Yes, I join my hon. Friend in that. I have signed up to the organ donor register and have discussed that with my wife so that she knows my wishes. I encourage others to do the same. In the last few days, I have been to the retirement event of John Wallwork, who was the first surgeon to undertake a successful heart and lung transplant in this country. He has led the charitable activities on transplant over recent years. I know that he would share our desire for more organs to be available for this vital activity.
Has the Secretary of State had an opportunity to pause, reflect and listen to the NHS foundation trusts, particularly North Tees and Hartlepool NHS Trust, which serves part of my area, given the uncertainties created by the Health and Social Care Bill and the difficulties that they are encountering in raising capital for new build and modernisation? In particular, will he indicate what consideration he has given to detailed safeguards?
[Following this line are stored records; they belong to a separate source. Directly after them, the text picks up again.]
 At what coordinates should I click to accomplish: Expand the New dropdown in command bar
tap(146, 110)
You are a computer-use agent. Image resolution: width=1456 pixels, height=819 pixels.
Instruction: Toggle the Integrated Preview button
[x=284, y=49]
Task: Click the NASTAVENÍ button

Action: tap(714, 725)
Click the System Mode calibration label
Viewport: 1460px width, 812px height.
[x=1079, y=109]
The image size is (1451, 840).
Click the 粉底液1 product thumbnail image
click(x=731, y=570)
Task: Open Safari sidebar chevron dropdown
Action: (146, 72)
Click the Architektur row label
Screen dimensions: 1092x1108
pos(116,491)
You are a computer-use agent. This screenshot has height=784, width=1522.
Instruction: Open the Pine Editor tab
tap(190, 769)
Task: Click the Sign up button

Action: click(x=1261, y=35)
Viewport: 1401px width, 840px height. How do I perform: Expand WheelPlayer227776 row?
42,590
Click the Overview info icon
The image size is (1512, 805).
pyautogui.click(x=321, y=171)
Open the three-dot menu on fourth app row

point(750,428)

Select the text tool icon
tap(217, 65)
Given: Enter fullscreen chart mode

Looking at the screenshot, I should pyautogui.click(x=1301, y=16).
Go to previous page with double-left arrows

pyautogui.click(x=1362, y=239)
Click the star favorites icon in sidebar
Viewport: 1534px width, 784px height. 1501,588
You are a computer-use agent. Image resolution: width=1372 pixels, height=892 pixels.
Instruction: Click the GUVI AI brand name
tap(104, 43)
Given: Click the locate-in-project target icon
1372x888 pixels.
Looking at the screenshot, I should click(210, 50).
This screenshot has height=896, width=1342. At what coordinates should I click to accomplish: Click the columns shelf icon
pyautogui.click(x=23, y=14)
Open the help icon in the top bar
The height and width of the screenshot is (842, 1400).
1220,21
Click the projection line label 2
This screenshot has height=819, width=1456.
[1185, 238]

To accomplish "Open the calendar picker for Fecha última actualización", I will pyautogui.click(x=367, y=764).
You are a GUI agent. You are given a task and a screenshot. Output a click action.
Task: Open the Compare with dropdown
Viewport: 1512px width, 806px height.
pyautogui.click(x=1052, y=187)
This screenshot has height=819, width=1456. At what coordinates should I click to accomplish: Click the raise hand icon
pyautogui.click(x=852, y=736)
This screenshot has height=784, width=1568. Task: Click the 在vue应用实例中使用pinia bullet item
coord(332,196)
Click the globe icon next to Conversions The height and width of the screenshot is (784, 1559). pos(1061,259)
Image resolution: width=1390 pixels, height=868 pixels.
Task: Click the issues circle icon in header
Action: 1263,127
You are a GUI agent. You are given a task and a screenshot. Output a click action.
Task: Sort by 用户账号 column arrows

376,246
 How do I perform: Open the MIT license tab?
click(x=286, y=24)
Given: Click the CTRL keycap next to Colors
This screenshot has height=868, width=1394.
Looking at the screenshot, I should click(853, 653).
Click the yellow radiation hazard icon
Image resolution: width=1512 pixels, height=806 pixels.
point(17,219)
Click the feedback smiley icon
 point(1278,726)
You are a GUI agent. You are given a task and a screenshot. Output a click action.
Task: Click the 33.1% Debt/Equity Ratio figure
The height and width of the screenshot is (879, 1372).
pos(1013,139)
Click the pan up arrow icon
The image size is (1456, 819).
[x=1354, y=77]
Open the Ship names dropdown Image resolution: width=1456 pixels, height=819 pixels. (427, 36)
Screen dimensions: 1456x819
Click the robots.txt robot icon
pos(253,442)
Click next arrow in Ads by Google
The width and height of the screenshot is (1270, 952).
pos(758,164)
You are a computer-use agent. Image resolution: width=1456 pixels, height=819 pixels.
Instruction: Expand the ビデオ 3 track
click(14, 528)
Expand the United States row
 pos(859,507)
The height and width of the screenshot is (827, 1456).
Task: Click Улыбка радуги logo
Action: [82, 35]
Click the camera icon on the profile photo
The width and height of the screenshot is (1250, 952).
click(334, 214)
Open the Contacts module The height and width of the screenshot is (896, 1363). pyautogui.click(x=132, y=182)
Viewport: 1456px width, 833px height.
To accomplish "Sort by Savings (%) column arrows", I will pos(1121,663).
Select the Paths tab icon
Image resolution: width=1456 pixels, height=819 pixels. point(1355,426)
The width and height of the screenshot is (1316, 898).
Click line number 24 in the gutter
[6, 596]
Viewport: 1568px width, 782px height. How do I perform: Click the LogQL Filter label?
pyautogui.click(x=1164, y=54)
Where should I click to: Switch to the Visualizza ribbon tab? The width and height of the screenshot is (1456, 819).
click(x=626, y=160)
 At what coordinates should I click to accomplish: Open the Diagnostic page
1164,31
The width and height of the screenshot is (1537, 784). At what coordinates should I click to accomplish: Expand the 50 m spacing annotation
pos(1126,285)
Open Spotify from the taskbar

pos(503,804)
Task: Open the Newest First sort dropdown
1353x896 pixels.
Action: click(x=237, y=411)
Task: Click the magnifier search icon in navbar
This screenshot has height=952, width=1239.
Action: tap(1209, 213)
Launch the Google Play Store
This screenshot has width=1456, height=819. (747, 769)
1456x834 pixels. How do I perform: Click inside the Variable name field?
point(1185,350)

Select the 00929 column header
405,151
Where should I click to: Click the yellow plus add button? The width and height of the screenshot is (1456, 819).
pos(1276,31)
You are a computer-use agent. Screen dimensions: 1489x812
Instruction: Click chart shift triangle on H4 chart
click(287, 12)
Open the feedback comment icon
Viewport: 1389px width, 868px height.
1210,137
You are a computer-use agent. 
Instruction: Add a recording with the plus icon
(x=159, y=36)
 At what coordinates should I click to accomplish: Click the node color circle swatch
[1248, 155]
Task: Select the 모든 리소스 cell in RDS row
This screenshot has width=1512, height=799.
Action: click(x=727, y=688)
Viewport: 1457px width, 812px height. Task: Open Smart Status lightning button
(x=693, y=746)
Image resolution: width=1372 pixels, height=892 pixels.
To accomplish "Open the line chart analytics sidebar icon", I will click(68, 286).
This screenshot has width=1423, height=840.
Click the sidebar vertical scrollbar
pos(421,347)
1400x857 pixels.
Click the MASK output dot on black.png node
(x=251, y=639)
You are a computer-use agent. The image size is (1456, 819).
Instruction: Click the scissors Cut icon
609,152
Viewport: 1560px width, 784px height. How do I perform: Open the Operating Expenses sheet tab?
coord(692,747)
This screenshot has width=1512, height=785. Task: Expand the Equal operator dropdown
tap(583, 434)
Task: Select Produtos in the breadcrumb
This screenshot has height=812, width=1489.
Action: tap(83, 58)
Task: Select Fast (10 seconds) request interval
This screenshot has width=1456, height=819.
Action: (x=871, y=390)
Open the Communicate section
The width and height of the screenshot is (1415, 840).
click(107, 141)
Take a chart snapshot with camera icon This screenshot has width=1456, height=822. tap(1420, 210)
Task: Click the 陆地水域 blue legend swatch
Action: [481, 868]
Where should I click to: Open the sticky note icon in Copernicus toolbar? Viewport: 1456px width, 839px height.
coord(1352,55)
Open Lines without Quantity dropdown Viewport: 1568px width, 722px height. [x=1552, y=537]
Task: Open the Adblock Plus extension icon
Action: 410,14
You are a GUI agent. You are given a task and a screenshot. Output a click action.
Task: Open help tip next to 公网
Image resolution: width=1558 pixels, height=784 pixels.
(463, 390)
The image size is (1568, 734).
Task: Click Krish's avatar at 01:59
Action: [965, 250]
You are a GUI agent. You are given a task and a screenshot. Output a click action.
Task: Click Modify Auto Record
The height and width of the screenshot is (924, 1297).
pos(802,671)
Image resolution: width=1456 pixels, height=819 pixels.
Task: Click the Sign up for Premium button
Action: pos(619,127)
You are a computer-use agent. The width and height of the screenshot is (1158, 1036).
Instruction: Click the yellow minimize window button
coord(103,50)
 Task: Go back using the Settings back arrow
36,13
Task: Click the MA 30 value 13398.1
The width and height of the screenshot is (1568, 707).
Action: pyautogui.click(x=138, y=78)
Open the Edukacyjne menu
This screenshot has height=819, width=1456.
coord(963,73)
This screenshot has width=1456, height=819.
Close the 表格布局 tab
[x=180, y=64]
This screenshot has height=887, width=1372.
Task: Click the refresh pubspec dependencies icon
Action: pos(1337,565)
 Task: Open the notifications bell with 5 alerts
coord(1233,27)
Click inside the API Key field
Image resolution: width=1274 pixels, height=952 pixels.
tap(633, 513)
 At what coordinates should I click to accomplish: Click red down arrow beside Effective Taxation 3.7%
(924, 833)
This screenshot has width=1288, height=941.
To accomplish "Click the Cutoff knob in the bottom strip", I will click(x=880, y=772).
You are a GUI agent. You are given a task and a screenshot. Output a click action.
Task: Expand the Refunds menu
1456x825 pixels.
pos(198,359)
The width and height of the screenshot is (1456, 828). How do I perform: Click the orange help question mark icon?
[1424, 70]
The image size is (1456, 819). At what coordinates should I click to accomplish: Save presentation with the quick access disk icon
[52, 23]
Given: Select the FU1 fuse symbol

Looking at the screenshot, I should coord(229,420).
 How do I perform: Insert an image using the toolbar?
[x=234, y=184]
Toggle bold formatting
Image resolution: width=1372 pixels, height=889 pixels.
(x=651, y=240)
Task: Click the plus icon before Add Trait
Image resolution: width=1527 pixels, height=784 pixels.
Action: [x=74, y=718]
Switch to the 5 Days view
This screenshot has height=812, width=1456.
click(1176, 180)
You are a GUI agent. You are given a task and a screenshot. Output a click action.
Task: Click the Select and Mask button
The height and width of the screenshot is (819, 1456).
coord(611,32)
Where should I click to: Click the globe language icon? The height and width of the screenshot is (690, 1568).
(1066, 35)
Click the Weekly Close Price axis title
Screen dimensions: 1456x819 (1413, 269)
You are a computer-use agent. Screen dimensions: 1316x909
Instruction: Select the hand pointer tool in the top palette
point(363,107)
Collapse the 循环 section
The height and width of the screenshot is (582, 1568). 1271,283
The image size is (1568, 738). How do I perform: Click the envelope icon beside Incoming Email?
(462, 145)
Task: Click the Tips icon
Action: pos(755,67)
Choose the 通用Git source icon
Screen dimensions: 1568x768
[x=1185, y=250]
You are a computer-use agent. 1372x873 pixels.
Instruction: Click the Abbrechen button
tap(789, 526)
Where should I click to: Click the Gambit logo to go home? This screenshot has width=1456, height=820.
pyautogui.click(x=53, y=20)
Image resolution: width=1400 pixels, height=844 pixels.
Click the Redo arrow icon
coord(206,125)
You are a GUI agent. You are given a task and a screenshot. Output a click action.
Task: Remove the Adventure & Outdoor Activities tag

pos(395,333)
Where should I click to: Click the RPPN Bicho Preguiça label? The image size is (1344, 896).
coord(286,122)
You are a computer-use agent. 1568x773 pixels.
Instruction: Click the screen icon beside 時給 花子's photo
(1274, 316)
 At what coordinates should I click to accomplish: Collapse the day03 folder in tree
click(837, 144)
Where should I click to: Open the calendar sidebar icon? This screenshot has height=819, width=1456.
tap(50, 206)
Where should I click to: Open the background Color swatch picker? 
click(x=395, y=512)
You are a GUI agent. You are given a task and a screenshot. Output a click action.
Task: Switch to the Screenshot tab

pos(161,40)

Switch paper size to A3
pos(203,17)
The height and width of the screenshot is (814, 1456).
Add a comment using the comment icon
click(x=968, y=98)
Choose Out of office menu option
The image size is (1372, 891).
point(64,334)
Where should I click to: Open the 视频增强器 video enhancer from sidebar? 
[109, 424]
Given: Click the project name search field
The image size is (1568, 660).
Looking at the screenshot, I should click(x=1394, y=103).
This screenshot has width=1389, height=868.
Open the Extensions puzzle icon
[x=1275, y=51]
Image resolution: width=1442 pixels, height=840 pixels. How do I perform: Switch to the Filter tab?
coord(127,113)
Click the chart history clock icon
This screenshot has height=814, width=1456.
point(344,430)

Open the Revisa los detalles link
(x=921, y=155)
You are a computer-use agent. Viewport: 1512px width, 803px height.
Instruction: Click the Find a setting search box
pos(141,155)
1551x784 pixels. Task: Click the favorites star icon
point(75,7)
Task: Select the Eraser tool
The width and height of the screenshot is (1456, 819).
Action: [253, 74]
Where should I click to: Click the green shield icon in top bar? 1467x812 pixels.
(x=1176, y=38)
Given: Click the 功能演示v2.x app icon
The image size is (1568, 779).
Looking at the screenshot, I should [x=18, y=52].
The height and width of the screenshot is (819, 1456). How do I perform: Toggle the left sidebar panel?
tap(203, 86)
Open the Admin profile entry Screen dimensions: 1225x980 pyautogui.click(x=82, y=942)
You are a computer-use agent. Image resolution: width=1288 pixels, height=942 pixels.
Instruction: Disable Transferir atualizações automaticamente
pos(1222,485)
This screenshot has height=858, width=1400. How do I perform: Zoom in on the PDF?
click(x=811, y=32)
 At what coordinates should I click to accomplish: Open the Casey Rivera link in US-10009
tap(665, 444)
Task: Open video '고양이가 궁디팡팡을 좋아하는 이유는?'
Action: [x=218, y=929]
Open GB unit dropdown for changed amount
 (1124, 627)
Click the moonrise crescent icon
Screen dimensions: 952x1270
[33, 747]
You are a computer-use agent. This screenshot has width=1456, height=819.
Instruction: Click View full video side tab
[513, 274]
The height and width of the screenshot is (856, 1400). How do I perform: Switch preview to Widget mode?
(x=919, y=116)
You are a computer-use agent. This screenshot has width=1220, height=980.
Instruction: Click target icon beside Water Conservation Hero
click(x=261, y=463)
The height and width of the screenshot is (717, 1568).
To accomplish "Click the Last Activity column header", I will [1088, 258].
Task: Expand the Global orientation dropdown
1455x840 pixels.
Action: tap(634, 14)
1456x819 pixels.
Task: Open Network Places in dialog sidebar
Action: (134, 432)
The number of patients waiting more than four hours in A and E went up by 76% in the past year, which is an extra 200,000 people. I think we all know what a hellish experience waiting in A and E can be. Does the Secretary of State agree that that is a backward step, and that he ought to take steps to rectify it?
Shortly after the election we took clinical and expert advice that made it very clear that the expectation that 98% of patients should be seen within four hours was not clinically appropriate in some cases, so we relaxed the 98% limit to 95%. As it happens, I believe that according to the latest data, between 97% and 97.5% of patients are being seen in under four hours.
Hospital admissions for food allergy went up by 500% between 1990 and 2006, and there are 15 million hay fever sufferers, which has a real impact on productivity, so we urgently need better allergy services. When will the Government report on the pilot in the north-west of England of a new model of allergy services?
I fear that I do not know when that will be available, but I will certainly write to the hon. Lady. I have visited the allergy unit at Addenbrooke’s hospital in my constituency, and I know how effective, and indeed cost-effective, such work can be in treating allergies.